La maison Lardy, qui construit les motos Ydral (l’anagramme de Lardy), est connue depuis 1925 pour ses moyeux de roues. En 1947, elle produit pour la première fois un moteur qui emporte la catégorie 125 du Bol. L’année suivante, en 125 et 128 cm3, Ces moteurs équipent les AGF, Alma, New-Map, Mandille et Roux, etc., et sont produits à la cadence de 200 par mois. Georges Agache est à cette période engagé comme pilote, metteur au point et technicien du développement. En fait  il se retrouve homme-orchestre du service course Ydral ! 

Aux courses de côte du Cran d’Escales et de Doullens où il s’aligne, il obtient la première place, mais le Bol 1952 est beaucoup moins brillant sur sa Paul Vallée à moteur 175 Ydral, il termine 20e de sa catégorie et 35e au classement général.
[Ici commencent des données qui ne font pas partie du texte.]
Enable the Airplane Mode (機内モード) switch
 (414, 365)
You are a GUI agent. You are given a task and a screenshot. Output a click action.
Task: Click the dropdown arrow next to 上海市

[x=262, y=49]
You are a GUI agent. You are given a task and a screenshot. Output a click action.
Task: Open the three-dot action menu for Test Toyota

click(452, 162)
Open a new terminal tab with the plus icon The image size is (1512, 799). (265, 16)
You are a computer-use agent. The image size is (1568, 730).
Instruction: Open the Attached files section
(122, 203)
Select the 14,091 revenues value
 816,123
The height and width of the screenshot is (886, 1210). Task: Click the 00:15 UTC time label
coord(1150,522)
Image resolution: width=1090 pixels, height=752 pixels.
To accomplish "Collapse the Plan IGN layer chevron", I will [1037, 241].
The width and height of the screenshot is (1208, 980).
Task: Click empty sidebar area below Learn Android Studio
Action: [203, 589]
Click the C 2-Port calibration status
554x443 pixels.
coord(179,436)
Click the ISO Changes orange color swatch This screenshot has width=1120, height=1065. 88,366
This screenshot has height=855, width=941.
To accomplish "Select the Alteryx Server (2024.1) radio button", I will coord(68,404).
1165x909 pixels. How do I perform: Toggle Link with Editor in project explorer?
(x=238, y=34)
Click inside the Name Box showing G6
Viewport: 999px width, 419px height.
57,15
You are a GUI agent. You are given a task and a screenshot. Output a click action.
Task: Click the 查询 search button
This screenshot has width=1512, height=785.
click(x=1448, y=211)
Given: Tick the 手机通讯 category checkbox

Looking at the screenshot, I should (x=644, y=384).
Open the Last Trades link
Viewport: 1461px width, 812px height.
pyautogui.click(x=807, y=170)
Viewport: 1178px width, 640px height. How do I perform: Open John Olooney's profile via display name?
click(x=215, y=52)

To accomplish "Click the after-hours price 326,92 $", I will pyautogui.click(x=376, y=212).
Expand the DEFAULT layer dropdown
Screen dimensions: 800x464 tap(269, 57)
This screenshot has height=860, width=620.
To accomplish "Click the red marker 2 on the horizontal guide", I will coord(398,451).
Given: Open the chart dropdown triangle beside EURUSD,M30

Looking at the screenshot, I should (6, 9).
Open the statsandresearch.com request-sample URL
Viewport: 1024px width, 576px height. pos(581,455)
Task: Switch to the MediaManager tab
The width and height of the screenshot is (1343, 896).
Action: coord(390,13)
1953 est heureusement une bien meilleure année pour la firme française, Georges l’emporte aux Côtes du Cran d’Escalles, de Lapize, ainsi qu’en circuit à Provins. Au Bol d’Or, l’écurie emporte la classe 175 avec Tano, sur une machine préparée par Agache, qui a préféré un cylindre et une culasse bronze pour limiter les distorsions thermiques. Notre homme, passionné de compétition, ne néglige aucun effort pour inciter ses patrons à engager plus activement Ydral dans la bataille, mais selon eux la course est un amusement, alors qu’il faut surtout penser aux travaux de production la compétition d’accord, mais le soir à temps perdu !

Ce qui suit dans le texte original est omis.